A palavra conforto desapareceu do meu dia-a-dia. Não tenho um sofá, uma cadeira decente ou uma cama. Às vezes recordo-me do meu pequeno apartamento em Aveiro e pergunto-me o que estou aqui a fazer. Costumo abrir uma lata de cerveja ou encher um copo de vinho para encontrar a resposta. Escavo a minha vida da mesma forma que um cão esfomeado esgravata o chão e não encontro. Limito-me a beber, então.
Não encontro, mas sei que ela existe. Aliás, existem várias. Uma delas é que nesta casa de que falo nunca Amei ninguém. É velha, mas também é leve. Não me recorda constantemente da lição que o Amor me deu, que foi aprender a desconfiar dele mesmo. Acho até que, numa certa altura da vida, todos aprendemos essa mesma lição e que ela muda qualquer coisa em nós. Muda tanto quanto o momento em que decidimos pegar numa pequena parte da nossa vida e mudar de sítio. Pelo menos.

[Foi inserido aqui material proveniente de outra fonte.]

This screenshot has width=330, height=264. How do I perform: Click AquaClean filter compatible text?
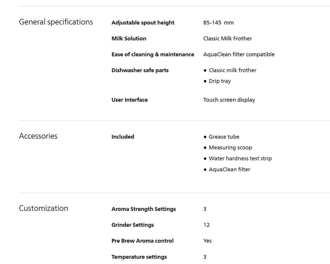click(239, 55)
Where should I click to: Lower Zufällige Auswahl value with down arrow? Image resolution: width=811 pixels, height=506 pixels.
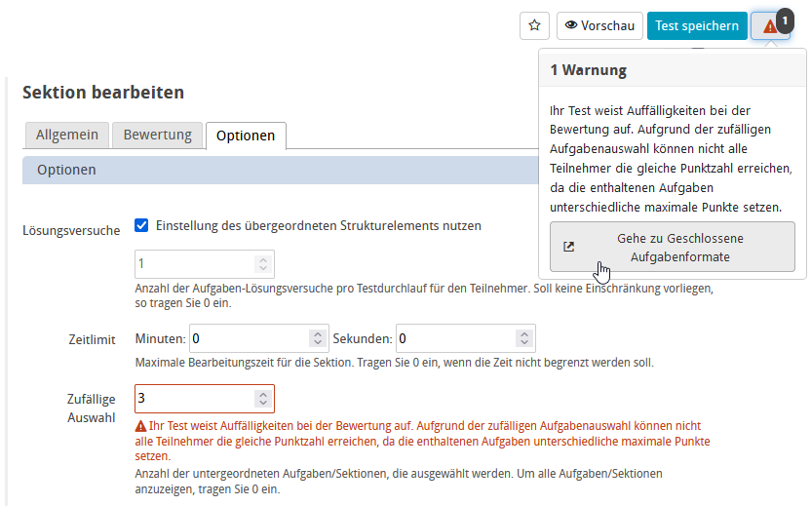(261, 404)
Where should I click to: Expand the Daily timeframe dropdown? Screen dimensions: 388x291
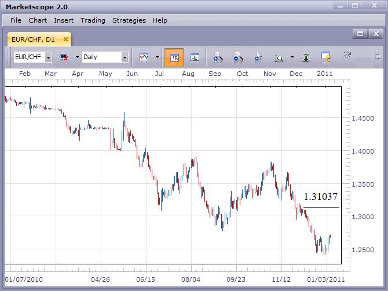(x=125, y=57)
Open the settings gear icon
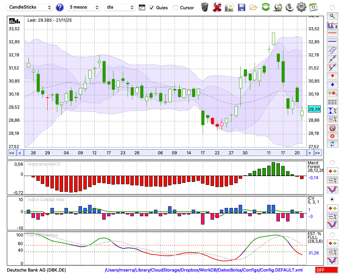This screenshot has height=275, width=343. (x=301, y=7)
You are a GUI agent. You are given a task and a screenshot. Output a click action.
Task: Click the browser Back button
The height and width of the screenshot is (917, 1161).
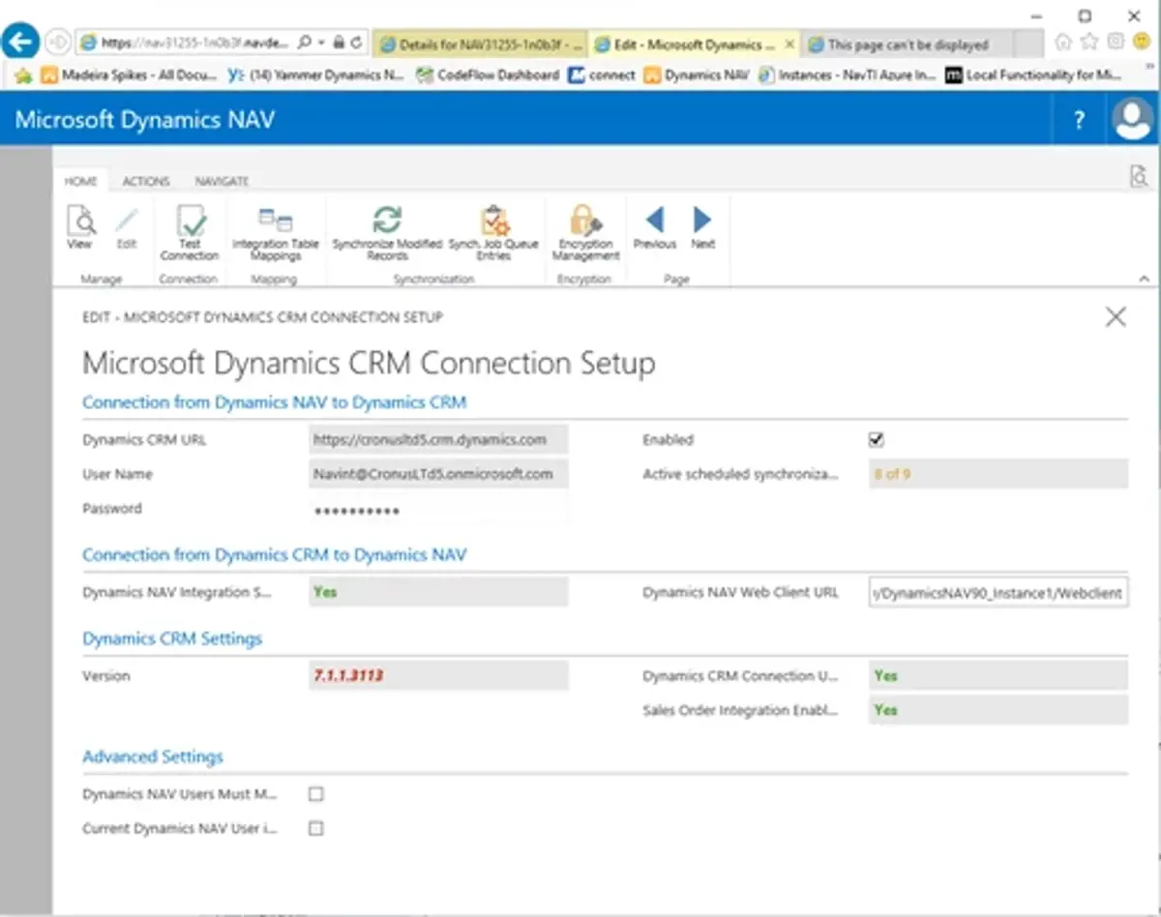pyautogui.click(x=21, y=40)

É com essa leveza que vou vivendo e sinto-me bem. Normalmente, quando a vida mo permite, saio de casa, caminho sete minutos até à estação de Musagenitsa e apanho o metro até uma das cinco estações mais centrais. Tenho sempre três opções: ficar sozinho, beber um copo com um dos cinco ou seis amigos que já fiz na cidade, telefonar a uma mulher de quem decidi gostar.
Há uns dias escolhi a estação de Opalchenska e ficar sozinho. As luzes dos candeeiros públicos encolhiam perante a imensidão da noite e cintilavam de frio. Junto a um pronto-a-vestir barato, duas prostitutas estavam tão quietas quanto os manequins sem rosto da montra. Uma delas deu quatro ou cinco passos na minha direcção e perguntou-me o que eu não precisei perceber para entender. Falava espanhol com sotaque sul americano e convidei-a para uma cerveja numa vinte e quatro. Não para uma cama nem para um canto escuro da cidade.

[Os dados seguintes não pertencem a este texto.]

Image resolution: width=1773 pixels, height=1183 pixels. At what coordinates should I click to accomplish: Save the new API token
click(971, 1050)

Uma vinte e quatro é uma loja que vende álcool vinte e quatro horas por dia. Não é propriamente um bar porque não se pode ficar lá dentro muito tempo (algumas nem permitem a entrada), por isso bebe-se na rua ou num dos muitos jardins que também existem.
A noite estava parada e ela disse-me para subir ao apartamento dela. Num saco de plástico muito usado levava seis cervejas de meio litro. Ela colocou quatro num pequeno frigorífico e abrimos as outras duas. Eu tirei o meu casaco e pousei-o num sofá amarelo e gasto, ela foi buscar uma camisola e vestiu-a. Perguntou-me se podia fumar. Claro que sim.

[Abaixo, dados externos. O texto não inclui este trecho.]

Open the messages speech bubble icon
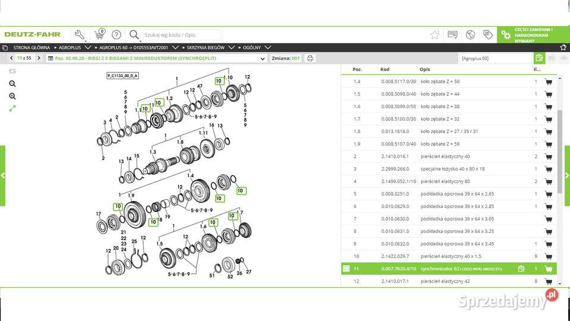 point(452,34)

Falámos da vida. De onde somos e como fomos ali parar os dois naquele momento exacto, a uma pequena e insignificante esquina da capital da Bulgária. Como nos sentimos e o que queremos ou não da vida. Falámos de coisas de que não me lembro, apenas por falar. Depois ela parou por um momento, fitou-me nos olhos como se procurasse qualquer coisa que não tinha ainda conseguido encontrar. Apagou o cigarro numa lata de atum transformada em cinzeiro e levantou-se.

- Estou cansada. Vais-te embora ou queres dormir aqui?

Quando abri os olhos de manhã, as sombras das árvores lá fora tinham entrado em casa dela para se esconderem do Sol. Com os meus olhos ainda em esforço, procurei um relógio qualquer para saber que horas eram. Havia um de plástico numa das paredes, mas estava parado.